# EXERCISE OBJECTIVE
Search the records for the word "list" and copy every line in which it occurs.

────

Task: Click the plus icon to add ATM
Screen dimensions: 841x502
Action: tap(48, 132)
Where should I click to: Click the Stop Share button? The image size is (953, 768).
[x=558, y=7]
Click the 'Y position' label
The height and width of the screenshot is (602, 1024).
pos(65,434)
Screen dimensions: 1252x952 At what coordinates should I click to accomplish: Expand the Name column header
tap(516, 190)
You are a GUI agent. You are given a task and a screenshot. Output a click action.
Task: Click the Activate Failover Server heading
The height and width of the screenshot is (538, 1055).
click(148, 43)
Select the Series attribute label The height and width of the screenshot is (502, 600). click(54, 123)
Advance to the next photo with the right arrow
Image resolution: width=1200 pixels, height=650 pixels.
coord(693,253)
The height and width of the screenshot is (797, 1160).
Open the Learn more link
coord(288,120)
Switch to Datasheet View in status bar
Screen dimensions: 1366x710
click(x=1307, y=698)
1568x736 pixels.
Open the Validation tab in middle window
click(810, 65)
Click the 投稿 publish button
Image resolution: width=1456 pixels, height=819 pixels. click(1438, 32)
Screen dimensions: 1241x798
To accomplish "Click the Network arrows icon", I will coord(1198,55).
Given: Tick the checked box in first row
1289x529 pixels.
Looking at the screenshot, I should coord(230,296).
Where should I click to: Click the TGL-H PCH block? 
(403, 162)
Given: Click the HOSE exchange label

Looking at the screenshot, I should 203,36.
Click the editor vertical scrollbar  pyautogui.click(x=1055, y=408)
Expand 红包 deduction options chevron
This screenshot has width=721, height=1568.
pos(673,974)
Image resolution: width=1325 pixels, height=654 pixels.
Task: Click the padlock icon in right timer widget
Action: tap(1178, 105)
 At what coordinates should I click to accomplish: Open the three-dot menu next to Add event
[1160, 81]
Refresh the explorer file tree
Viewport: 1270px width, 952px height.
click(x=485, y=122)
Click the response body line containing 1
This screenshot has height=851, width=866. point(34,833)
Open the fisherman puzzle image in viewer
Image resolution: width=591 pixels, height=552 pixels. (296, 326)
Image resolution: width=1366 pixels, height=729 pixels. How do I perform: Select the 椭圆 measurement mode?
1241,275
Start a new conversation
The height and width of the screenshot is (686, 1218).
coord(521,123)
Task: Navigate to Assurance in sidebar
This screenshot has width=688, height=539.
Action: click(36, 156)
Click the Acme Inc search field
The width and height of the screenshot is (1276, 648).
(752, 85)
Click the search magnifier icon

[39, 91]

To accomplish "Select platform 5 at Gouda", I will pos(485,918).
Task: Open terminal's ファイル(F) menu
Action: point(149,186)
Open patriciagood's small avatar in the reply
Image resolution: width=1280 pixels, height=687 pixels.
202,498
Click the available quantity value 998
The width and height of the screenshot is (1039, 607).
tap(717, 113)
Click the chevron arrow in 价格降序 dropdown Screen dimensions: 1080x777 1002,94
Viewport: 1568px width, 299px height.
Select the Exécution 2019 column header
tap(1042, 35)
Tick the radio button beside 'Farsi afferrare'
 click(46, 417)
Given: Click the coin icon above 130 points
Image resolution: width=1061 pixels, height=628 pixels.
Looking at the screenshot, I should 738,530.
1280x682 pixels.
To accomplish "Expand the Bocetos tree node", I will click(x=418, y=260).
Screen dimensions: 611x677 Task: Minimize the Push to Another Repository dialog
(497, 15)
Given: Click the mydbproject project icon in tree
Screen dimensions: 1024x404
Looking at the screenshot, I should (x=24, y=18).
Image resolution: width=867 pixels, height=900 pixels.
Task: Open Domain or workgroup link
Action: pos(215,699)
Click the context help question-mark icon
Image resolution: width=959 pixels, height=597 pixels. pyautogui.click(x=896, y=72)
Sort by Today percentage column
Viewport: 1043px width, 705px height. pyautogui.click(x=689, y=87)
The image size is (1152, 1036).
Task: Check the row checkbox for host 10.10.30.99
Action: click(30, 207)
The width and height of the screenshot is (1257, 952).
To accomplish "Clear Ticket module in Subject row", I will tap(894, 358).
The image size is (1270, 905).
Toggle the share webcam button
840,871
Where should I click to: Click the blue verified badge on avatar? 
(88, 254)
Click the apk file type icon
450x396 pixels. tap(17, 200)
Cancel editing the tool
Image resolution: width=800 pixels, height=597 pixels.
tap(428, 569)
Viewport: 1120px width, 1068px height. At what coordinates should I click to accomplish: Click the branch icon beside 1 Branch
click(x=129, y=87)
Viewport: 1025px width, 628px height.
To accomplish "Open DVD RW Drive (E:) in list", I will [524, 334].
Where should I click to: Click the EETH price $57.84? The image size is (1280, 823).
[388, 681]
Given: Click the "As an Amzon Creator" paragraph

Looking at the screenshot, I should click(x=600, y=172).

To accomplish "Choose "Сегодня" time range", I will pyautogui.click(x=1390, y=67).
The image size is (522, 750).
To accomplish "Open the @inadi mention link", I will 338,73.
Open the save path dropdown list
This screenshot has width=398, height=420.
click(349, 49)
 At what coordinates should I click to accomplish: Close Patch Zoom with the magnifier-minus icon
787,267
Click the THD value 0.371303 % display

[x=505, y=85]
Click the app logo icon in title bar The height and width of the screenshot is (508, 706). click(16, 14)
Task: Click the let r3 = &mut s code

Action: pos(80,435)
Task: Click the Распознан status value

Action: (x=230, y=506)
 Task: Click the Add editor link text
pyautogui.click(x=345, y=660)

────

# OUTPUT OF THE EXERCISE
To accomplish "Open DVD RW Drive (E:) in list", I will [524, 334].
Open the save path dropdown list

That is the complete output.